> Requirement A
In the passage on prediction and the confusion matrix, find the words used to say what the matrix's informational asymmetry is not, and list all of them.
> Requirement B
Extend the passage on prediction versus signal detection, starting after its last sentence.

> Text block
*** Begin section ***

Sensitivity and specificity only tell you something obliquely about prediction. They tell you something about the observed error proportions for specific tests or algorithms, but not about uncertainties for future observations or events and directly about the quality of the prognostication. Prediction requires conditional probabilities in which the frequency of the outcome or response variable of interest is random and depends on earlier events (e.g., test results or algorithm results). For decision making our uncertainty is generally and properly about prospective probabilities (likelihood of a future event of concern) given past and present conditions and events.

The information in the two axes of the confusion matrix is not symmetric. They are related, but not the same. This is why Bayes theorem is so valuable. The conditional probability, $Pr(A|B)$, that event A occurs given that event B has occurred already, is not equal to $Pr(B|A)$. Falsely equating the two probabilities frequently causes various errors of reasoning.

The confusion matrix and it’s subtle informational asymmetries is a source of confusion. This is nuanced but not trivial, inconsequential, or negligible.

The problem with how the ROC and AUROC are used is in confusing signal detection for prediction. The confusion comes from the fact that both signal detection and prediction involve reckoning uncertainty, but these are different kinds of uncertainty: measurement error estimation vs. stochastic estimation. This confusion is exacerbated when the concept of prediction is re-defined as “filling in missing information” (“Prediction Machines: The Simple Economics of Artificial Intelligence,” 2018). This liberal epistemology discounts the fundamental importance of time for information and creates ambiguity. Whether the arrow is in the bow or on the target matters for epistemology and information. But a proper accuracy scoring rule for prediction is a metric applied to probability forecasts. It is a metric that is optimized when the forecasted probabilities are identical to the true outcome probabilities.

*** End section ***

> Record extracts
*** Begin section ***

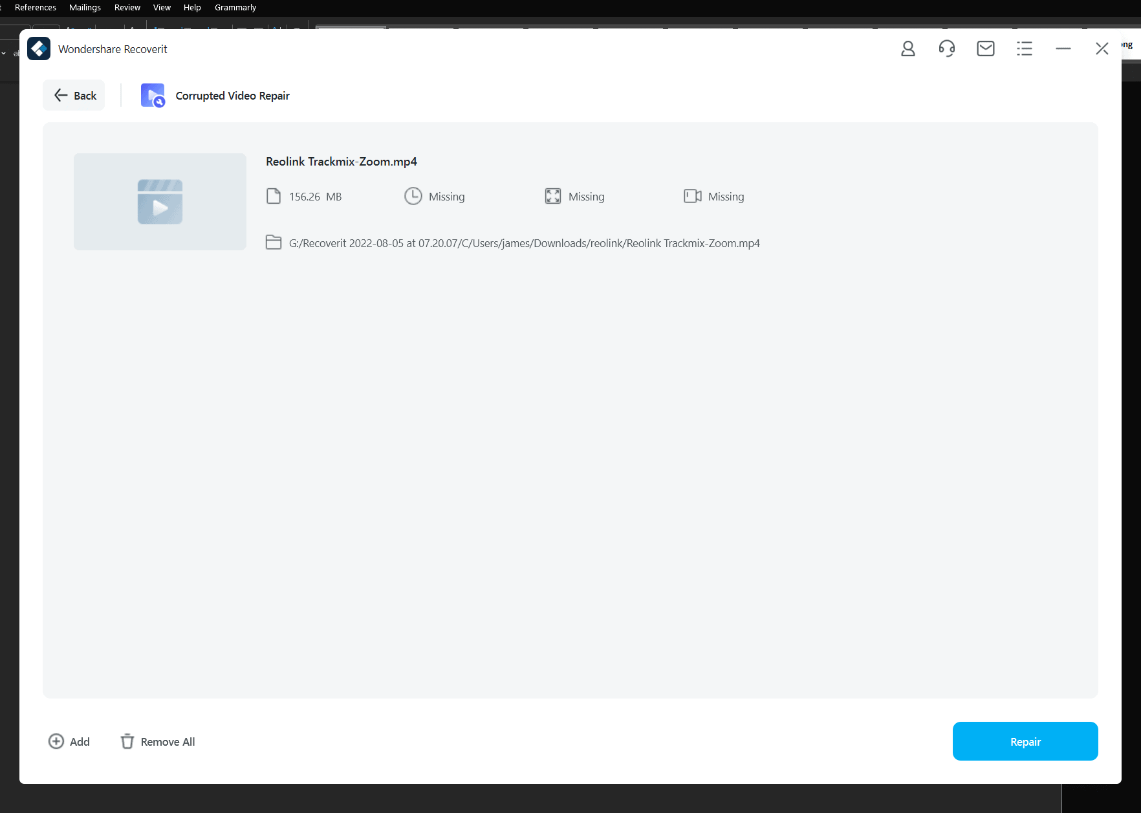
Task: Click the user account profile icon
Action: point(907,49)
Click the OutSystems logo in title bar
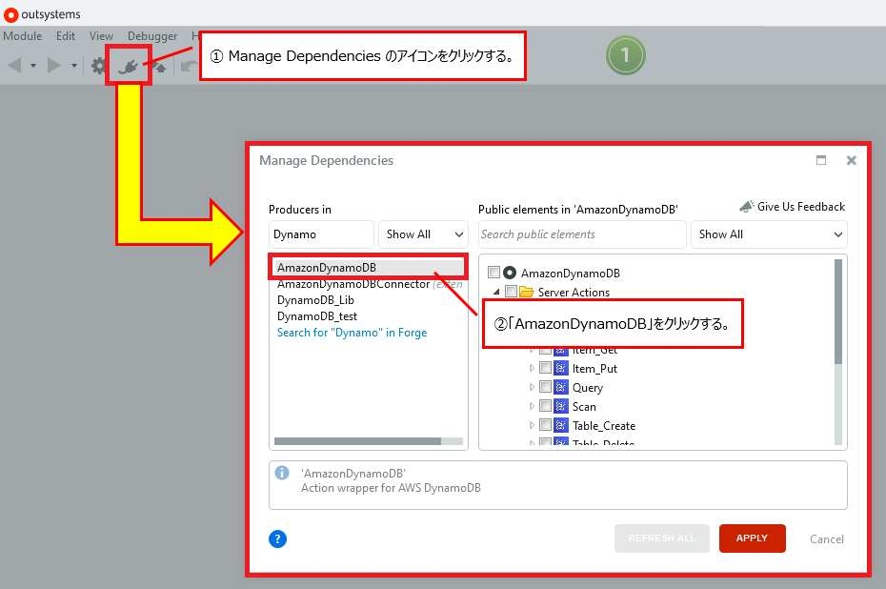The height and width of the screenshot is (589, 886). (10, 14)
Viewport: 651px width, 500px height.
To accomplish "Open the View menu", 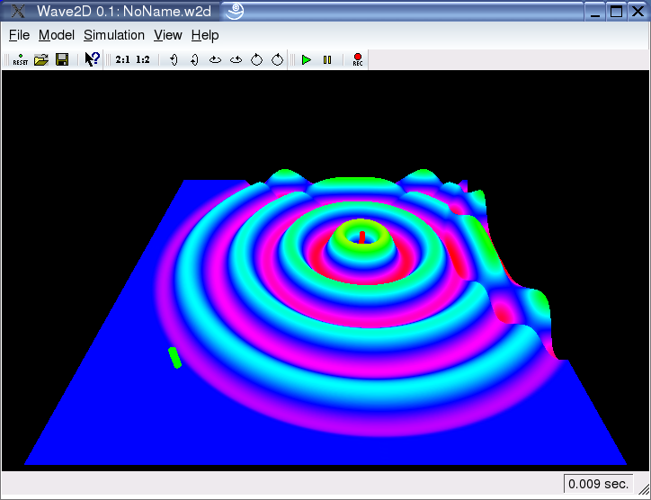I will (x=168, y=35).
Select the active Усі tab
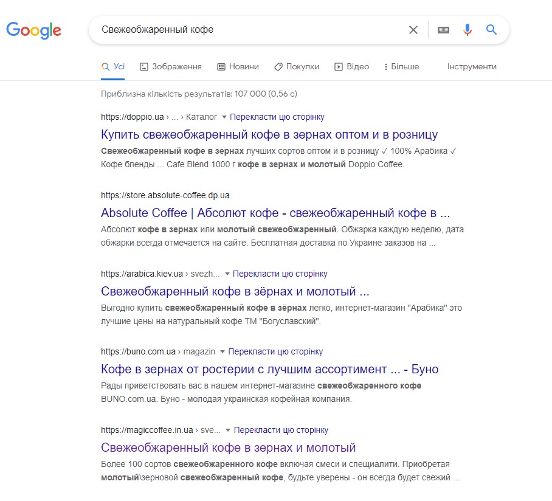This screenshot has height=501, width=552. tap(114, 67)
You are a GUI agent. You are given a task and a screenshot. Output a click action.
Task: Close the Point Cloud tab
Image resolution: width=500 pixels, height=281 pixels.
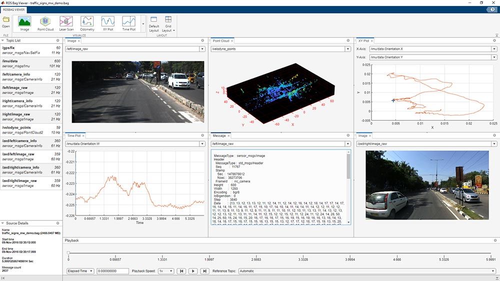click(233, 41)
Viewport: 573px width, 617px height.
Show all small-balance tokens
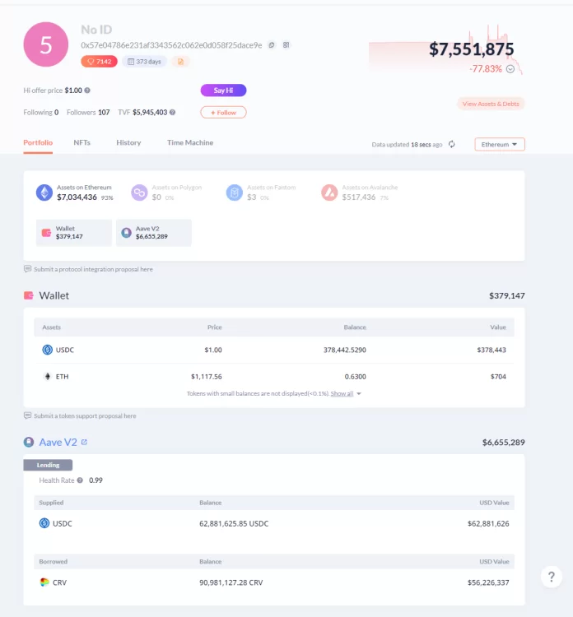click(x=342, y=393)
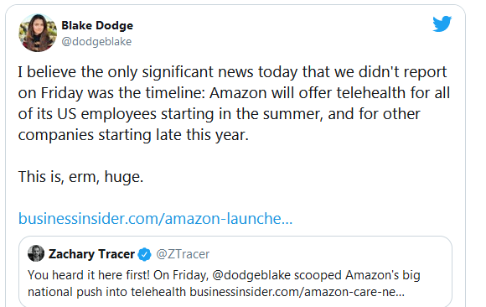486x307 pixels.
Task: Open the businessinsider.com/amazon-launche… link
Action: (155, 219)
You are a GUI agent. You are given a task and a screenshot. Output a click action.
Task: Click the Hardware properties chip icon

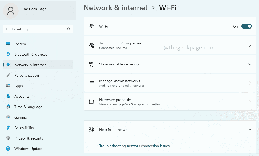coord(91,102)
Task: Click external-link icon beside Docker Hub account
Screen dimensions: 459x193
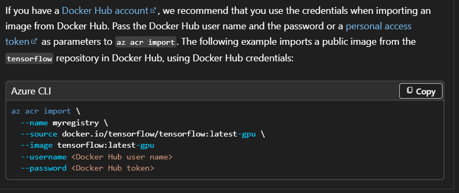Action: [x=153, y=11]
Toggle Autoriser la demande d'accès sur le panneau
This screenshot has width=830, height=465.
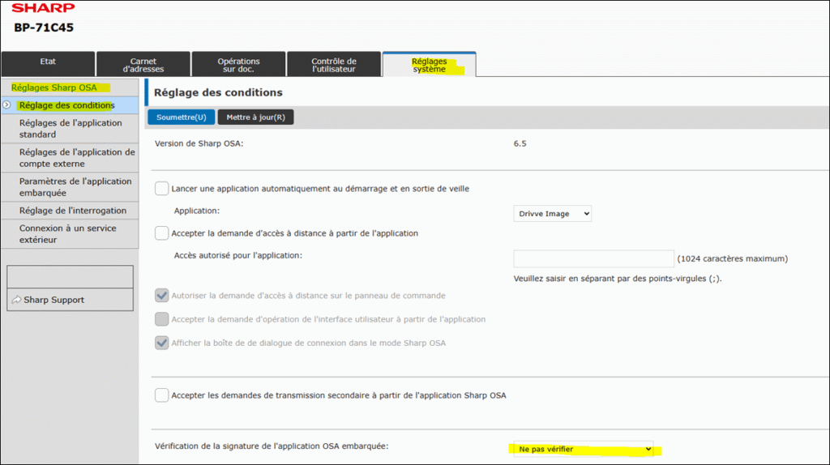pyautogui.click(x=161, y=296)
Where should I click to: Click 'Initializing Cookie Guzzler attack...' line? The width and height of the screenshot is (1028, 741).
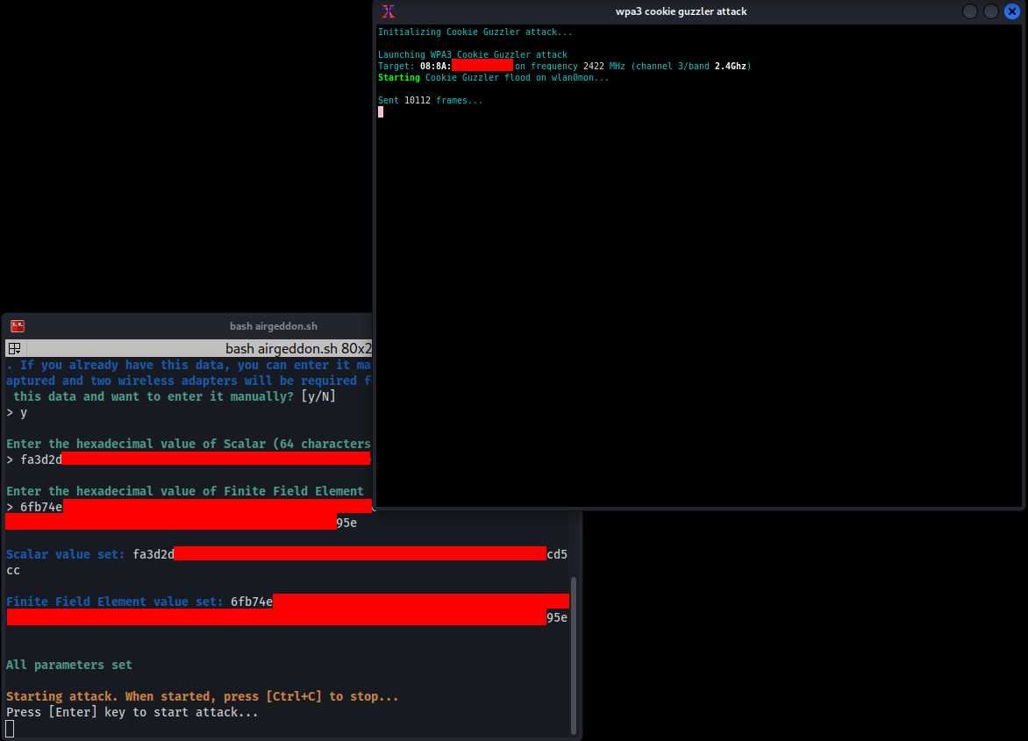click(475, 32)
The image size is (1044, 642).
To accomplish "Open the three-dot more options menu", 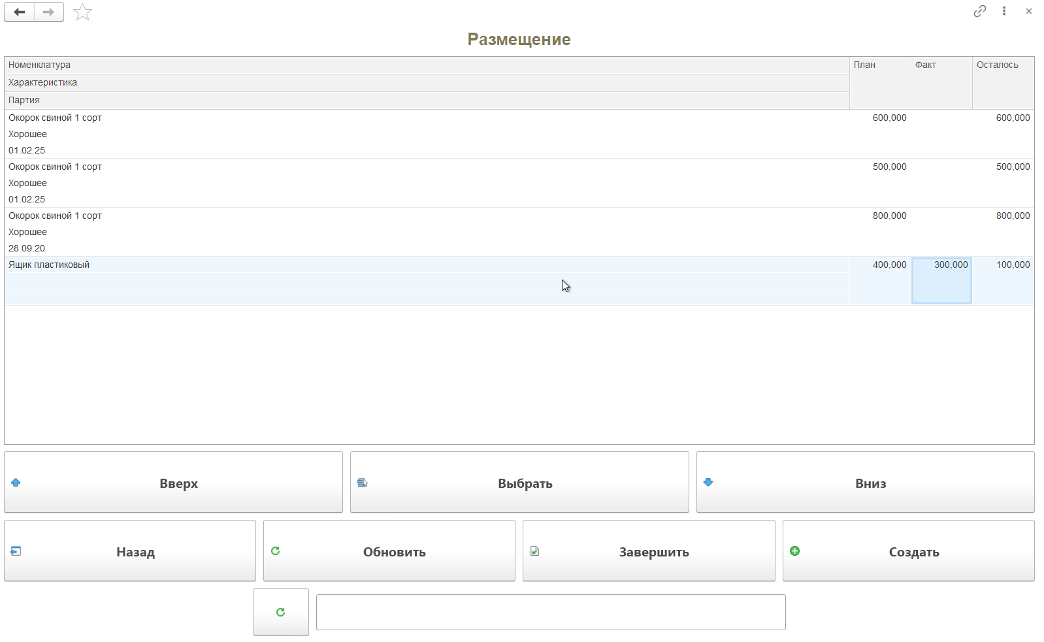I will 1004,11.
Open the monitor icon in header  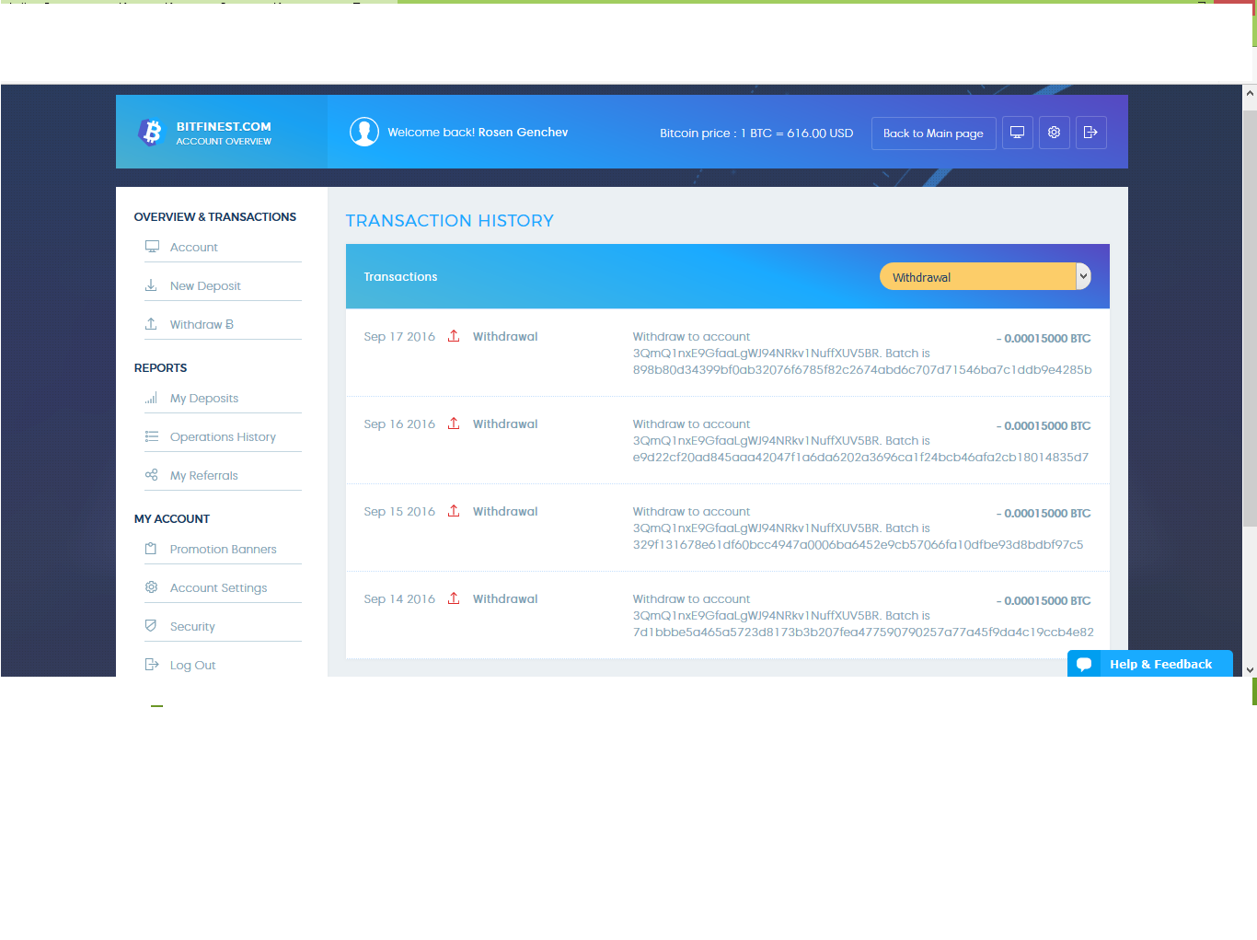pos(1017,133)
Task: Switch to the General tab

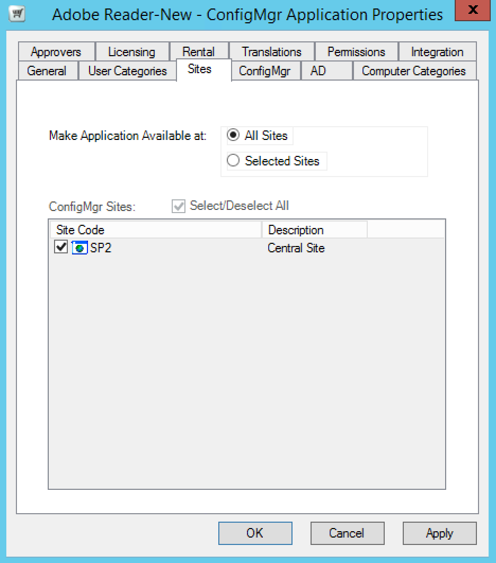Action: (47, 71)
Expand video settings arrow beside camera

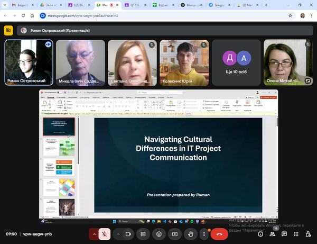(117, 234)
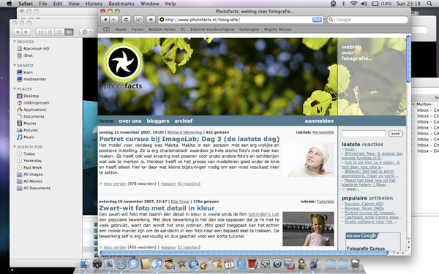Image resolution: width=439 pixels, height=274 pixels.
Task: Open the Finder icon in Dock
Action: pyautogui.click(x=86, y=264)
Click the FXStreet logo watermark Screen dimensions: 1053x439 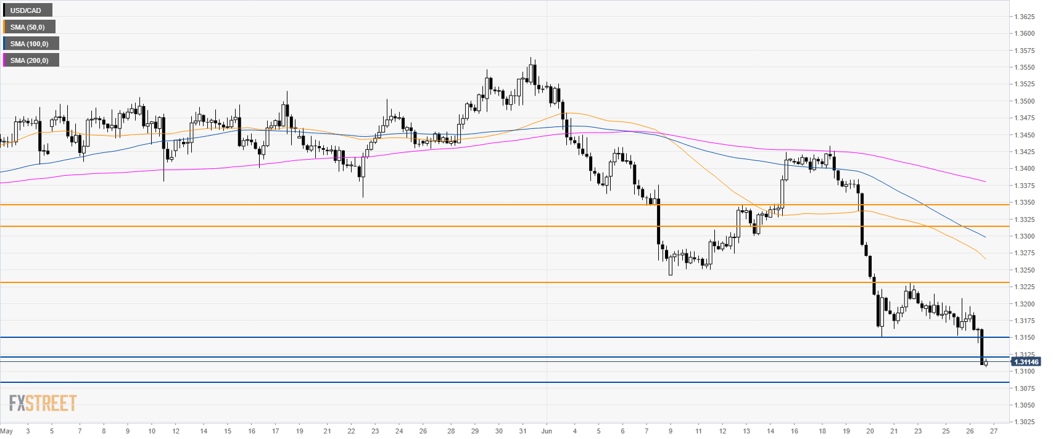point(43,403)
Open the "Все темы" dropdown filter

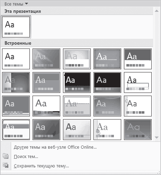[16, 4]
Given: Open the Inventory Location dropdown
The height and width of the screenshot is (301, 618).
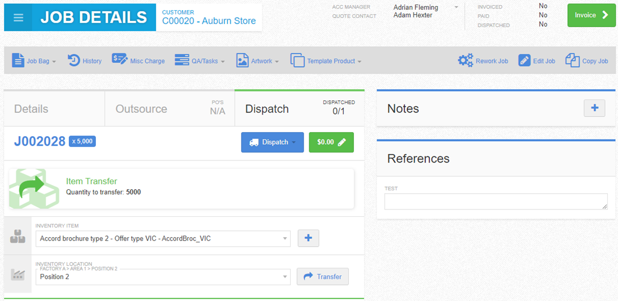Looking at the screenshot, I should pos(163,277).
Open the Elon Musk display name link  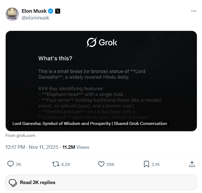34,11
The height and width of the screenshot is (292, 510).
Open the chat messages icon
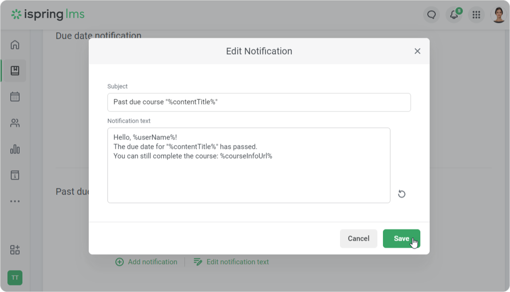pyautogui.click(x=432, y=15)
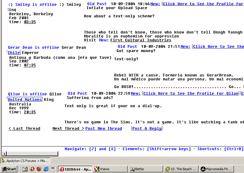Go to the Last Thread link

point(24,129)
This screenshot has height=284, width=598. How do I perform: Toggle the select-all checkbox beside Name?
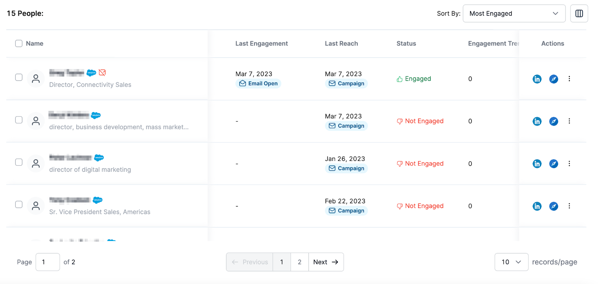[19, 43]

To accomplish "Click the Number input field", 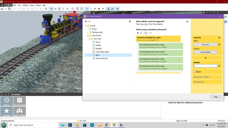I will (x=205, y=66).
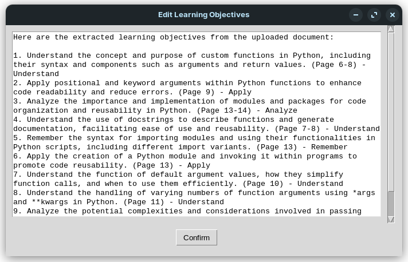Viewport: 408px width, 262px height.
Task: Maximize the Edit Learning Objectives dialog
Action: (x=374, y=15)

*** End section ***

> Answer space A
trivial, inconsequential, negligible

> Answer space B
The prevalence and stubborn persistence of the ROC and AUROC may be attributable to the complexity and nuance of the underlying statistical reasoning, and the assumed wisdom of existing practice. It much like the zombie inertia of the use of the null-hypothesis statistical testing paradigm, the p-value and Type I error in epidemiology and the social sciences (and elsewhere). Sensitivity, specificity, the ROC and the c-index have a nice technical “truthiness” quality about them that make them attractive and “sticky”. The relative merit of positive-predictive value (PPV) and NPV over sensitivity and specificity for clinical purposes involves similar issues and is emphasized in current medical education, but neglected in ML. This is also very much like the inability of case-control studies to measure absolute risk because of conditioning on case-status. And there are numerous psychological and social factors that also explain the ROC’s persistent attendance in the literature. For example, when confronted with a perplexing problem, question, or decision, we make life easier for ourselves by unwittingly answering a substitute, simpler question. Instead of estimating the probability of a certain complex outcome we subconsciously rely on an estimate of another, less complex or more accessible outcome. We never get around to answering the harder question (D. Kahneman, Thinking Fast and Slow). It is also very difficult to not adopt or capitulate to what has become a norm in scientific communication.

The problem of using the ROC as a performance measure for ML prediction systems is further complicated by specious categorization of inherently continuous variables in the interest of accommodating inefficient discrimination measures, and moreover by spurious prediction by classification.

A Matrix of Confusion

The measures of sensitivity and specificity in the confusion matrix are binary or dichotomous; and a binary measure—the bit—is the most elemental and simplest form of information. Humans have a very strong bias for avoiding complexity and strong tendencies for reducing dimensionality whenever possible. This tendency is so strong that we often seek to satisfy it even if unconsciously we throw away information to do so. Models are frequently developed and reported which dichotomize predicted values post hoc. For instance, information rich predicted probabilities from logistic regression and other models are frequently dichotomized at some threshold (e.g, arbitrarily at 0.5) to permit expression as categories (of 0’s and 1’s) just to supply the units that sensitivity and specificity measures and the ROC requires for an index of discrimination. This is coercing prediction into a classification paradigm and confusing fundamentally different objectives. Regardless of the optimization algorithm, the practice of using categorical accuracy scores for measuring predictive performance and to drive feature selection for models has led to countless misleading findings in bioinformatics, machine learning, and data science (Damage Caused by Classification Accuracy and Other Discontinuous Improper Accuracy Scoring Rules).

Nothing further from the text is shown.